Thirty million Americans are sleepless, and it’s killing them.
What began modestly and unobtrusively is now a pandemic—ten percent of the world’s population can’t sleep. Ever. Zombie-like, the sleepless roam nocturnal streets, desperate to fill endless hours, while their bodies—and minds—disintegrate. This disease is a death sentence, usually within a year. While there’s no known cure, symptoms can be alleviated, but only by an increasingly hard-to-get drug named Dreamer. Parker Haas, a young police officer, seems immune to the disease, but his wife Rose is dying of it. Months ago, she passed the stage where she could care for their child in the loving way she used to. Instead, she spends her diminishing time obsessively immersed in Chasm Tide, a complex doomsday video game. On the street one day, Park learns of a possible source for Dreamer, which has become central to a flourishing black market. Then he discovers a conspiracy to artificially control the Dreamer supply in order to protect an exorbitant profit margin. The world may in fact be coming to an end as so many around him insist, but Park keeps it simple. He has never seen any path but the one straight ahead, and the imperative remains what it always was.
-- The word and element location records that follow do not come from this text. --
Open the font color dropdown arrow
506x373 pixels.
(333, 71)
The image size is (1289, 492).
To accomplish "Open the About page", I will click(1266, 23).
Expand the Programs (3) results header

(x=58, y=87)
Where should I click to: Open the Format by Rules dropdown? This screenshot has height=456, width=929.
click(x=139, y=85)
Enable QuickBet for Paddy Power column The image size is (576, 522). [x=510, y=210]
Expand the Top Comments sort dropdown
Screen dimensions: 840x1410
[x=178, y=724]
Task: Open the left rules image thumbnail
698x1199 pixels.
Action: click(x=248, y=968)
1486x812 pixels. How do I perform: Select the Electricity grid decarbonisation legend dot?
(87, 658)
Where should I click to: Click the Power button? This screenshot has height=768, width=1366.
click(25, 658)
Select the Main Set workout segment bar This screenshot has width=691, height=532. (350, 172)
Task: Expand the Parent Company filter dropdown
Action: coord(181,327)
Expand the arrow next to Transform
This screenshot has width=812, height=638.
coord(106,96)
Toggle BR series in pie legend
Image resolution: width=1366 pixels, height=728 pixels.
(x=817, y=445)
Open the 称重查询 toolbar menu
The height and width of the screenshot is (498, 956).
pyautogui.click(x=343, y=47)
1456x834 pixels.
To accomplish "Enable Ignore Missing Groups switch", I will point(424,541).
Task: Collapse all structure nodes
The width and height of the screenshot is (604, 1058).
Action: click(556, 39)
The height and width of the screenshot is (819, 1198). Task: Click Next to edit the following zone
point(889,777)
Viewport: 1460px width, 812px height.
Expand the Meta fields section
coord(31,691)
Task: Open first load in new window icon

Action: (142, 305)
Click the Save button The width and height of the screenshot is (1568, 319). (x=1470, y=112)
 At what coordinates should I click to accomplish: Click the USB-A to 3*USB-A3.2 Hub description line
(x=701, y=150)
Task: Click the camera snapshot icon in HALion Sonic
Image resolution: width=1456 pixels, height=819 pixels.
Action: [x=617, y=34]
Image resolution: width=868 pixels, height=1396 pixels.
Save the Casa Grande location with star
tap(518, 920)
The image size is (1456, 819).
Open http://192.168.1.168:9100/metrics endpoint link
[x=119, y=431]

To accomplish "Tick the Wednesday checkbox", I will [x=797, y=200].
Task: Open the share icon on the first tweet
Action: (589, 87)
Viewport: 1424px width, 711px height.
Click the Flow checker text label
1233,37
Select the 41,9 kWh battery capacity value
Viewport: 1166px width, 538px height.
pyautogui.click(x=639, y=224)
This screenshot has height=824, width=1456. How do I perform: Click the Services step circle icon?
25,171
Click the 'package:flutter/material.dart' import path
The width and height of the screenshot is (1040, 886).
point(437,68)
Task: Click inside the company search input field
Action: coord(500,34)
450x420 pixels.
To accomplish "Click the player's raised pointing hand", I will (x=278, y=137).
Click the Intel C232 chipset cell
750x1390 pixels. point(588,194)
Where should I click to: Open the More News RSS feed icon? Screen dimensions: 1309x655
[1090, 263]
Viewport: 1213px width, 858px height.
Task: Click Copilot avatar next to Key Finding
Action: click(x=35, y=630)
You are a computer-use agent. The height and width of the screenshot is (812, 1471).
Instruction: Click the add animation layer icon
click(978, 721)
If there’s a conspiracy, his job is to investigate it. If a perpetrator, no matter how powerful, can be identified, his job is to jail the guy. A good cop does what a good cop has to do. For Park, the rest is abstraction.
A writer as skilled as Huston (The Mystic Arts of Erasing All Signs of Death, 2009, etc.) can make an apocalyptic story terrifyingly plausible. Readers prone to depression should approach with care.